> [WHAT IS NEEDED] Rewrite the items below, putting "screen assistant" wherever "GUI agent" appears and keeping everything else the same.
•••••
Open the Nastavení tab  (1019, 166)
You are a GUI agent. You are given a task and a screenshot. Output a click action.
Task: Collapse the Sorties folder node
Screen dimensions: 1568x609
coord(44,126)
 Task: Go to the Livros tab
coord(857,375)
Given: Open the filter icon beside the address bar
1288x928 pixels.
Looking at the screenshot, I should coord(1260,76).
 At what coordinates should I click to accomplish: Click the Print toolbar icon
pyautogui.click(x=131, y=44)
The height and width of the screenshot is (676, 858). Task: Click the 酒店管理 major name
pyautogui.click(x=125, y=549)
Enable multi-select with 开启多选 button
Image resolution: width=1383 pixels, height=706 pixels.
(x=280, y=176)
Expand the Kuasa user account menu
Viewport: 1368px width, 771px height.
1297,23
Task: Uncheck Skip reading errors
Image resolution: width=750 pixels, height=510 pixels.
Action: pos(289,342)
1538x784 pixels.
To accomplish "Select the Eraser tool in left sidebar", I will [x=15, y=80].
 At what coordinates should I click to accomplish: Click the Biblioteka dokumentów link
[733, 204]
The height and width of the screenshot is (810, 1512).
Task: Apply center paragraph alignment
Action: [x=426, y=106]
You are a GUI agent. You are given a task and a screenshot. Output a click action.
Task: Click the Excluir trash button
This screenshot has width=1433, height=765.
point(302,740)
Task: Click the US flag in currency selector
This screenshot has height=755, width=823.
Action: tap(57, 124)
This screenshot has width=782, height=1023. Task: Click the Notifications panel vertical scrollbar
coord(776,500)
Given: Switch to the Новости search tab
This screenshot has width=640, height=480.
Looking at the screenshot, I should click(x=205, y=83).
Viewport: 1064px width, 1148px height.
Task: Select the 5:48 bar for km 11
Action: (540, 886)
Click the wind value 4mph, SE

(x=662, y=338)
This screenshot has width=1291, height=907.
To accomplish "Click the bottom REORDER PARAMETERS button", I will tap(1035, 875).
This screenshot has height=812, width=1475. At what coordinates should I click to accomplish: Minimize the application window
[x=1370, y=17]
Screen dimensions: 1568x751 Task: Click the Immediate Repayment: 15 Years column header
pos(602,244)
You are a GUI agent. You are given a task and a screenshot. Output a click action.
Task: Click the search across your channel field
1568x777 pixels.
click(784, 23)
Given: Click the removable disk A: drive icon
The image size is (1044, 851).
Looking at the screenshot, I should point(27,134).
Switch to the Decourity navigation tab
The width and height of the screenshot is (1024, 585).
•••••
> [FINAL ANSWER]
Open the Nastavení tab  (1019, 166)
You are a screen assistant. You are given a task and a screenshot. Output a click action.
Task: Collapse the Sorties folder node
Screen dimensions: 1568x609
coord(44,126)
 Task: Go to the Livros tab
coord(857,375)
Given: Open the filter icon beside the address bar
1288x928 pixels.
Looking at the screenshot, I should coord(1260,76).
 At what coordinates should I click to accomplish: Click the Print toolbar icon
pyautogui.click(x=131, y=44)
The height and width of the screenshot is (676, 858). Task: Click the 酒店管理 major name
pyautogui.click(x=125, y=549)
Enable multi-select with 开启多选 button
Image resolution: width=1383 pixels, height=706 pixels.
(x=280, y=176)
Expand the Kuasa user account menu
Viewport: 1368px width, 771px height.
1297,23
Task: Uncheck Skip reading errors
Image resolution: width=750 pixels, height=510 pixels.
Action: pos(289,342)
1538x784 pixels.
To accomplish "Select the Eraser tool in left sidebar", I will [x=15, y=80].
 At what coordinates should I click to accomplish: Click the Biblioteka dokumentów link
[733, 204]
The height and width of the screenshot is (810, 1512).
Task: Apply center paragraph alignment
Action: [x=426, y=106]
You are a screen assistant. You are given a task and a screenshot. Output a click action.
Task: Click the Excluir trash button
This screenshot has width=1433, height=765.
point(302,740)
Task: Click the US flag in currency selector
This screenshot has height=755, width=823.
Action: tap(57, 124)
This screenshot has width=782, height=1023. Task: Click the Notifications panel vertical scrollbar
coord(776,500)
Given: Switch to the Новости search tab
This screenshot has width=640, height=480.
Looking at the screenshot, I should click(x=205, y=83).
Viewport: 1064px width, 1148px height.
Task: Select the 5:48 bar for km 11
Action: (540, 886)
Click the wind value 4mph, SE

(x=662, y=338)
This screenshot has width=1291, height=907.
To accomplish "Click the bottom REORDER PARAMETERS button", I will tap(1035, 875).
This screenshot has height=812, width=1475. At what coordinates should I click to accomplish: Minimize the application window
[x=1370, y=17]
Screen dimensions: 1568x751 Task: Click the Immediate Repayment: 15 Years column header
pos(602,244)
You are a screen assistant. You are given a task and a screenshot. Output a click action.
Task: Click the search across your channel field
1568x777 pixels.
click(784, 23)
Given: Click the removable disk A: drive icon
The image size is (1044, 851).
Looking at the screenshot, I should point(27,134).
Switch to the Decourity navigation tab
The width and height of the screenshot is (1024, 585).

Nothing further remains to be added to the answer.